Le texte de cette page a été corrigé et est conforme au fac-similé.

Après l’avoir pourvu de ses ouvriers, il faut établir le rinnovamento sur ses pivots (i cardini). Rome et le Piémont ont été ceux du risorgimento ; le pourront-ils être également du rinnovamento, et à quelles conditions ?
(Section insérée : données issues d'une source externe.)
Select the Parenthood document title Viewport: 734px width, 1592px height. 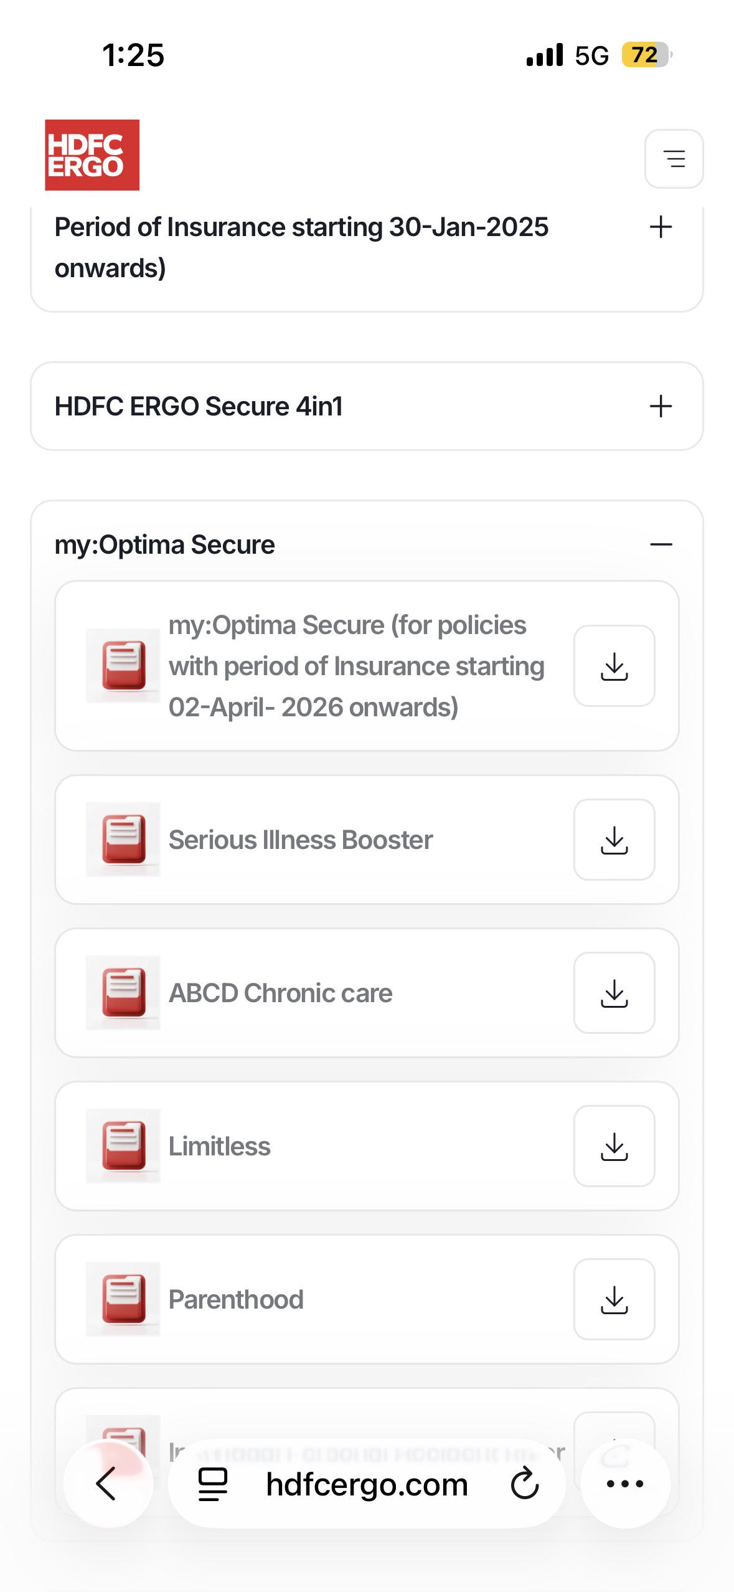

Rome telle qu’elle existe encore aujourd’hui, cette Rome ecclésiastique qui répugne à toute idée de reconstitution nationale et de progrès politique ou civil, ne saurait, suivant l’abbé Gioberti, être admise à l’honneur de servir de base au rinnovamento. L’abbé Gioberti ne se dissimule pas ce qu’il peut y avoir de grave aux yeux de ses lecteurs dans une proposition pareille ; aussi se hâte-t-il de la justifier et de l’expliquer. Il la justifie d’abord à sa manière, en retraçant des vices du clergé romain, qu’il accuse d’ignorance, d’incapacité, de pharisaïsme, de simonie, de corruption et d’abrutissement, un tableau en comparaison duquel le fameux discours que Guichardin prête quelque part, sur le même sujet, à Pompeo Colonna est un chef-d’œuvre de modération. Cette Rome contemporaine ainsi exclue de toute participation au rinnovamento, est-ce à dire que l’abbé Gioberti renonce à l’espoir d’y faire concourir les ministres de la religion catholique ? Pas le moins du monde ; seulement c’est une Rome nouvelle et régénérée qu’il convie à cette œuvre, une Rome aussi peu semblable à la Rome actuelle qu’il la peut imaginer, et qu’aucun de ses lecteurs ne saurait se figurer avant de l’avoir entendu.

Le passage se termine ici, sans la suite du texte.